* **PROBLEM DESCRIPTION**
Report the count of lines in the records that contain "card", without any added text.

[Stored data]
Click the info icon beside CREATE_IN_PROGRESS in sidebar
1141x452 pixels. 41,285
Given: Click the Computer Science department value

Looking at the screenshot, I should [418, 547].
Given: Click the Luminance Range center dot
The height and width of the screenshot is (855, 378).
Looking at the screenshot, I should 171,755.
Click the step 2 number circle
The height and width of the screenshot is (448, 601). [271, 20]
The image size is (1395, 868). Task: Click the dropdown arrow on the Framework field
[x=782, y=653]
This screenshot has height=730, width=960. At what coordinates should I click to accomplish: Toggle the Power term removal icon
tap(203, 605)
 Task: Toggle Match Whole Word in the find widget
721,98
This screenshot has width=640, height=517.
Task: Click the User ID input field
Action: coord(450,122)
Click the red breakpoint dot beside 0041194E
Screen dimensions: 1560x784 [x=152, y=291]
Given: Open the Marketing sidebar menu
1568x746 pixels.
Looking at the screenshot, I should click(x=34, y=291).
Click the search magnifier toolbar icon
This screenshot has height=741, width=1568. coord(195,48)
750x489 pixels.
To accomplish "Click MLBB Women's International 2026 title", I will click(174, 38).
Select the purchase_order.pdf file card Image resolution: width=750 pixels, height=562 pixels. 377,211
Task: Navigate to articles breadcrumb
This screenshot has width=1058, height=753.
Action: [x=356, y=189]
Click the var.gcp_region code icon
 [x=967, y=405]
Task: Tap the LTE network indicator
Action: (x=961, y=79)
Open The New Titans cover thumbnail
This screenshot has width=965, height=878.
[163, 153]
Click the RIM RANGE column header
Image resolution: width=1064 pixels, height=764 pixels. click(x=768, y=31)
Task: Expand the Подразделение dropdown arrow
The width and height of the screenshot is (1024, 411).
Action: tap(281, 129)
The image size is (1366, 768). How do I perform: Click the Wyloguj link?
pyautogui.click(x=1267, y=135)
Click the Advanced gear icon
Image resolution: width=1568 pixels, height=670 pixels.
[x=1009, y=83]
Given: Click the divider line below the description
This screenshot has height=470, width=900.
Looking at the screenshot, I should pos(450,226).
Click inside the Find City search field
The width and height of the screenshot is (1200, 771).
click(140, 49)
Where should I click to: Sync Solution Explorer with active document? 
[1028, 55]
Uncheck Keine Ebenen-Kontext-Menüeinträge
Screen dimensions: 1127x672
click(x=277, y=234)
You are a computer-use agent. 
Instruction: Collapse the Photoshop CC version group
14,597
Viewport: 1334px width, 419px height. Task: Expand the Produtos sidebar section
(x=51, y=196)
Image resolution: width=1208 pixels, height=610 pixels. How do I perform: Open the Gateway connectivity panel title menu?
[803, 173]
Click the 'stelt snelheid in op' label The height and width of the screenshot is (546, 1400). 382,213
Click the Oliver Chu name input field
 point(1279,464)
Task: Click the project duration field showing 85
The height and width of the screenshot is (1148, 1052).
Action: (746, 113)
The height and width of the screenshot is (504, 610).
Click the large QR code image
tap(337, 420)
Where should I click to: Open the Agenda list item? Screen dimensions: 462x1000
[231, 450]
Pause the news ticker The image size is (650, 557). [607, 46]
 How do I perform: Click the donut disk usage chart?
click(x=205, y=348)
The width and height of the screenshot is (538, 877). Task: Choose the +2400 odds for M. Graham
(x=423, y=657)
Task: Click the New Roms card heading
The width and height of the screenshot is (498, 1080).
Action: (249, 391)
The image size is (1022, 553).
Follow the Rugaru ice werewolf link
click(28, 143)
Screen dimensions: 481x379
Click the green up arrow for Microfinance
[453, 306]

* **EXPECTED ANSWER**
2